Mohon tunggu...
Ign Joko Dwiatmoko
Ign Joko Dwiatmoko Mohon Tunggu... Guru - Yakini Saja Apa Kata Hatimu

Jagad kata

Selanjutnya

Tutup

Cerpen Pilihan

Purnama Ketiga

6 November 2017   14:12 Diperbarui: 6 November 2017   14:15 972
+
Laporkan Konten
Laporkan Akun
Kompasiana adalah platform blog. Konten ini menjadi tanggung jawab bloger dan tidak mewakili pandangan redaksi Kompas.
Lihat foto
(elvirobiatuladawiyah.wordpress.com )

Gemerlap cahaya di pucuk langit, seperti  membungkus bara dalam bulatan  kegelapan. Hitam  malam menyisihkan benda bulat di ujung cakrawala. Sering aku duduk tersenyum dalam debur dan deru cinta yang berlabuh pada kekasih senja. Ia tersenyum dalam cahaya kemuning dan langit oranye yang menyiratkan eksotisnya lukisan alam.

Duhai malam kau beri langit untuk menyisakan kemegahan rembulan. Aku tersenyum karena guratan cinta tiba-tiba menderu dalam pucuk-pucuk geletar nafas kita yang memburu seakan rembulan telah menarik seluruh gairah di puncak kenikmatan. Puisipun lahir berarak seakan ide tidak pernah terhentikan hanya karena kesombongan seorang yang memegahkan diri di atas penderitaan orang lain.

Pada rembulan dan kebetulan purnama senja tiba, aku melantunkan syair cinta dalam imajinasi  meruang yang  hadir di segala sudut hotel dan Mall. Aku melihat bayangan- bayangan dan gerakan-gerakan yang mengikuti irama senja. Senja melahirkan warna-warna  jingga, kemerah-merahan, dan mengantarkan manusia meresapi kesunyian. Dari jauh suara burung Derkuku mengalun  manja.

Senja bolehkan aku pulang menikmati purnama yang gagah tersenyum di semesta alam. Akan kudendangkan lagu tentang senyummu ketika ranting menggelintik wajahmu. Aku duduk di teras melihat langit benderang oleh cahaya yang kau pancarkan, sementara sang malam menghadirkan musik dari serangga dan gesekan angin malam menerpa gerumbul bambu.

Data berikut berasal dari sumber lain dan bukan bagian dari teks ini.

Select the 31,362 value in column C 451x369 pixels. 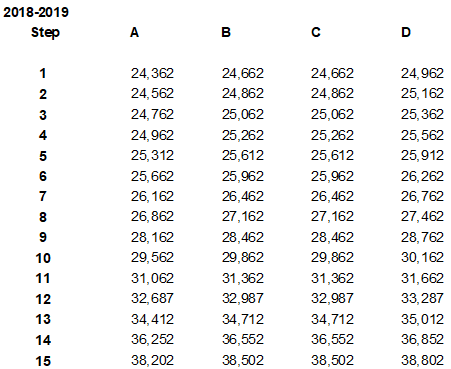pos(332,278)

Aku teringat tiga purnama lalu ketika sang kekasih pergi dan selama beberapa hari tidak pernah melihat senja bertambur lembayung, hanya mendung, hujan dan petir membahana. Wajahnya selalu mendung dengan badai air yang meluluhlantakkan tanah pegunungan yang mulai gundul dan hilangnya akar-akar pohon yang mengikat tanah hingga longsor dan meluluhlantakkan tebing-tebing curam.

Aku hanya teringat pada nenek tua yang menatap ke depan dengan wajah penuh rundung kedukaan. Ia menatap langit dan pelahan lelehan air mata mengalir dari kulitnya yang telah berkerut. Ciutan burung yang mulai lenyap dan rengeng-rengeng serangga hampir tidak lagi terdengar. Yang ada hanya suara raungan buldoser memecah kesunyian, mencari jasad- jasad yang tertimbun tanah.

Nenek masgul menatap masa depan tempat kelahirannya. Ia seperti ingin pergi ke masa lalu di mana rapatnya hutan dan hijaunya lembah pegunungan menjadi tempatnya menebar senyum. Dalam kesunyian alam ia merasa telah lebur menjadi satu dalam  obrolan khusuk pada alam yang memberinya kesegaran jiwa, dan raga.

 Nenek itu sedang merutuk, menatap sedih gundukan tanah basah yang membawanya pada kesedihan. Anak dan cucunya telah hilang terkubur tanah pada tragedi yang tak pernah ia harapkan. Senja berlalu dan malam datang. Nenek yang lelah itu bertanya pada Yang Maha Pencipta.

"Mengapa Kau panggil anak dan cucuku... bukan aku yang tua bangka ini?"

Suara mendesir udara sekitar. Gemuruh sisa badai yang masih  menakutkan, suara-suara rintihan dari orang-orang yang terkubur hidup-hidup itu seperti meremas isi dada nenek tua itu.

"Perbuatan siapakah ini. Kenapa hutan  yang menghidupi kami sejak dulu dibabat untuk memenuhi hasrat orang kaya perkotaan yang terlalu bangga dengan kehidupan mewahnya."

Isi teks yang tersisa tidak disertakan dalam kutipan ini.